A cleavage-type pyrrolyl enone photoinitiator enables photobleaching-regulated uniform thick-film photopolymerization

Abstract

Cleavage-type visible-light photoinitiators capable of efficient photobleaching and uniform thick-film curing remain rarely explored. Herein, we report a novel N-alkyl-substituted pyrrolyl enone photoinitiator, C7-DPP-C7, and investigate its photoinitiation mechanism and curing performance under 405 nm LED irradiation. Steady-state photolysis, phosphorescence spectroscopy, EPR analysis, and 1H NMR characterization of the photolysis products collectively support a cleavage-type pathway in which C7-DPP-C7 undergoes C–C bond scission between the carbonyl group and the α,β-unsaturated segment, generating reactive radical species through photocleavage.

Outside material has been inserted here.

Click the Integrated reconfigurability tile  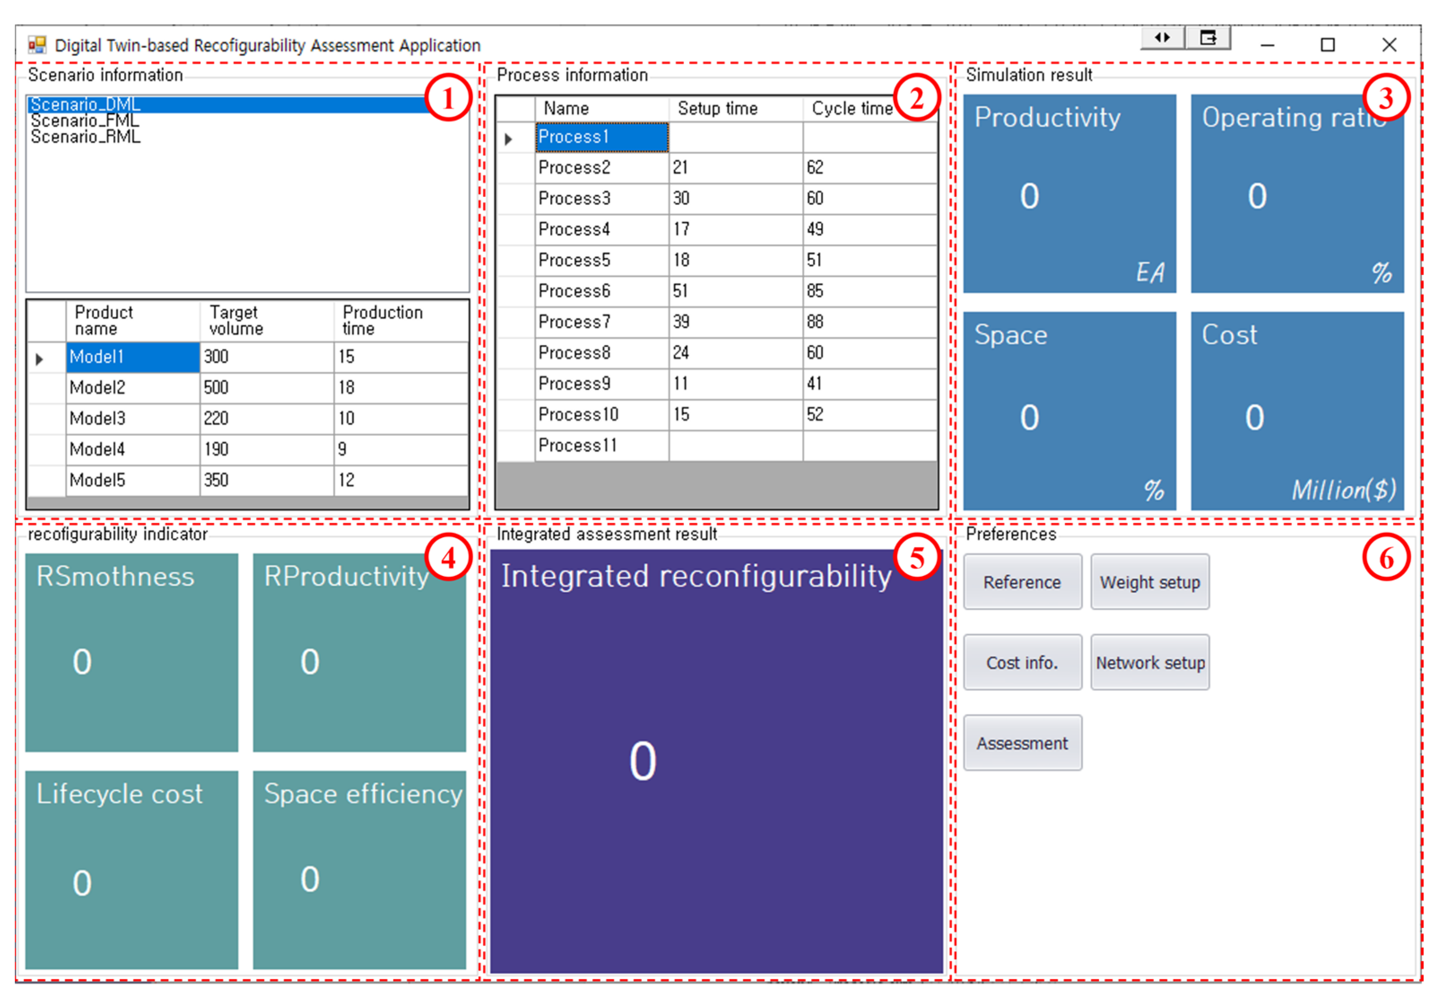pos(716,761)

This cleavage process simultaneously disrupts the conjugated chromophore, thereby inducing rapid photobleaching during irradiation. In the photopolymerization of TMPTA, C7-DPP-C7 achieves a double-bond conversion of 81% at an ultralow loading of 0.01 wt%, outperforming the commercial photoinitiator TPO under identical conditions. More importantly, the gradual disruption of the conjugated chromophore during irradiation progressively increases light penetration depth, thereby promoting uniform propagation of the polymerization front in thick films. As a consequence, the resulting cured polymers exhibit enhanced thermal stability, potentially reduced curing-induced internal stress, and improved mechanical properties compared with those prepared using TPO. These results establish cleavage-type pyrrolyl enones as a promising class of photobleachable visible-light photoinitiators for high-performance thick-section photopolymerization.